Descending the South Kaibab Trail.

Tired of the same old turkey-and-stuffing routine? Hike to the bottom of the Grand Canyon for some unique Thanksgiving memories.



On average, it rains on Thanksgiving Day in Arizona every 10 years. Naturally, that once-a-decade storm would bring downpours, lightning and snow to northern Arizona as we shopped for freeze-dried food and compressed our sleeping bags to the size of loaves of bread, all in preparation for fulfilling a life-long goal: backpacking to the bottom of the Grand Canyon. We’d spent months training, hiking trails around Sedona with fully loaded backpacks (ignoring the strange looks we received from other hikers out for an afternoon stroll) and waking up while it was still dark outside just to spend an hour on the stair climber at the gym. So, do you cancel a trip that you began planning in the spring, forfeiting the permit that you obtained back when the weather was hovering near 100 degrees and head out in a frantic search for the last turkey in Sedona, or do you suck it up and prepare yourself for miles and hours of slogging through mud and rain? Admittedly, most sane people would choose the former and reschedule the trip – that’s exactly what half of our party, driving in from California, decided to do. But we’re cut from a different, more stubborn cloth. While the storm raged outside the night before Thanksgiving, we pulled out our rain pants, covered our packs in trash bags to keep them as dry as possible and hoped for the best.

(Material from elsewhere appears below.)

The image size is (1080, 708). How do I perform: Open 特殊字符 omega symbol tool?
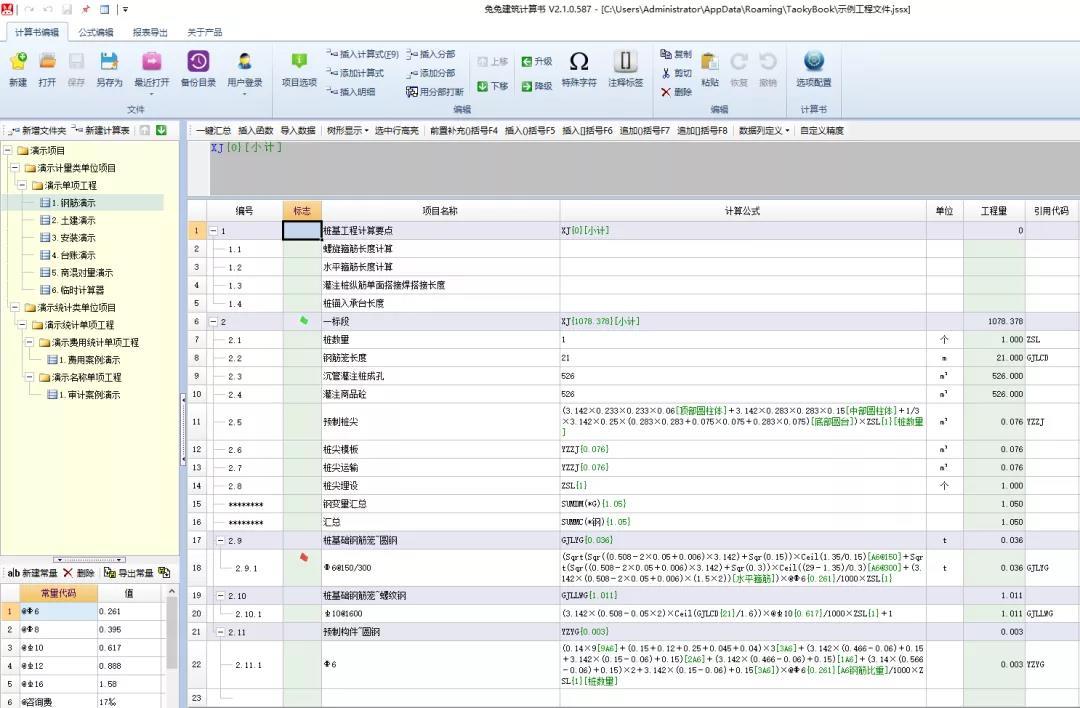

Backpacking into the Grand Canyon is hard – logistically and physically – no matter what time of the year. It’s not something you undertake on a whim, at least if you hope to come out in one piece. As experienced hikers, we realized this. But I’d been obsessed with the Grand Canyon since I first saw it in 1999. It was actually a factor in our decision to move to Sedona – I wanted to be close enough to the canyon to take a day trip whenever the mood struck. In 2006, I’d hiked to Havasu Canyon, one of the Grand Canyon’s many side canyons, for Sedona Monthly, but it was the bottom of the canyon’s inner gorge that called to me. Sure, we could have taken a mule to the bottom, saving our strength and sacrificing our backsides, but, for me, I needed to get to the bottom on my own power. I longed for the physical and mental challenge: the sweat, the blisters, the lack of showers and cell phones, the chance to put a closet full of outdoor gear to the test. I was also eager for the overwhelming feeling of accomplishment that was sure to follow.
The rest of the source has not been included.